··· Supplied data ···

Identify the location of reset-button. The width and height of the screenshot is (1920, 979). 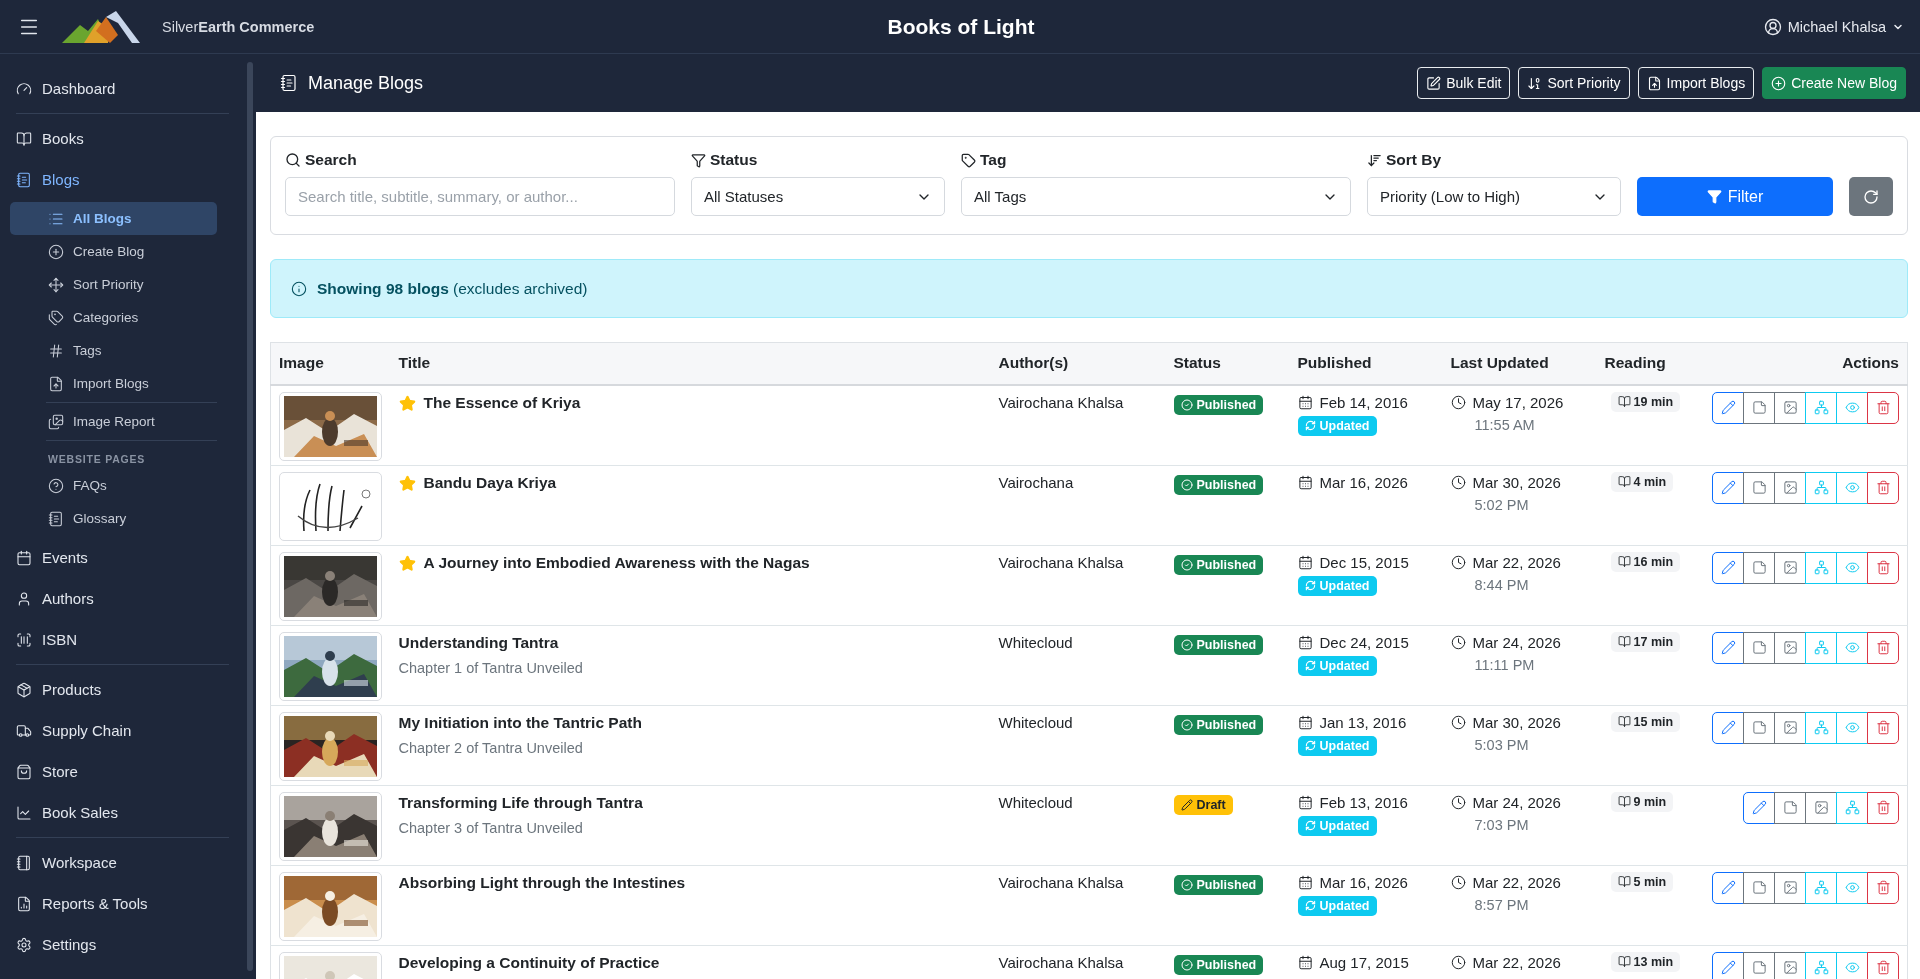
(1871, 196).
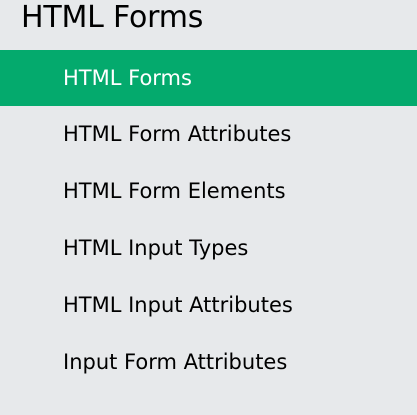 This screenshot has width=417, height=415. What do you see at coordinates (208, 192) in the screenshot?
I see `sidebar-item-html-form-elements: HTML Form Elements` at bounding box center [208, 192].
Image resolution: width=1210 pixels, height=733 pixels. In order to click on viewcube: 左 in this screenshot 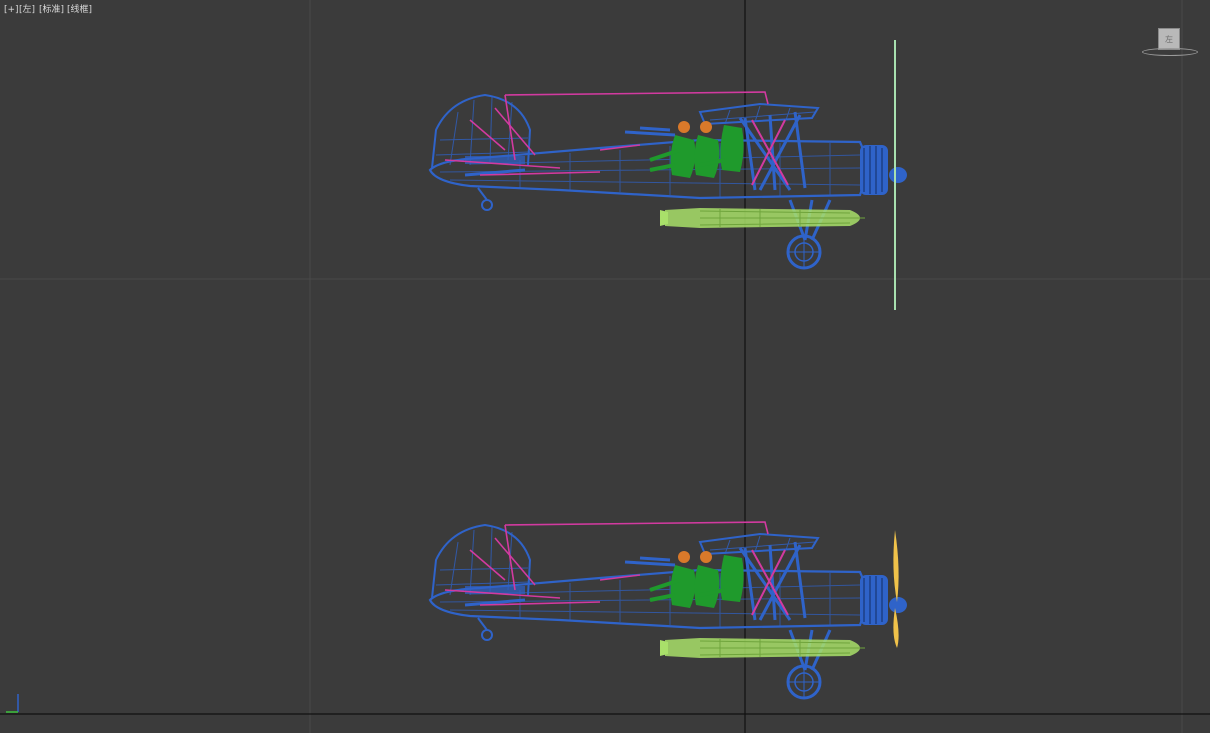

···

Aim of the exercise:
Rewrite the listing as a numbered list, starting with its first line and going on through the line with "center [208, 192].". Skip any blank lines and leave the pictures out.

Solution:
1. Identify the location of reset-button. The width and height of the screenshot is (1920, 979). 
2. (1871, 196).
3.  This screenshot has width=417, height=415. What do you see at coordinates (208, 192) in the screenshot?
4. I see `sidebar-item-html-form-elements: HTML Form Elements` at bounding box center [208, 192].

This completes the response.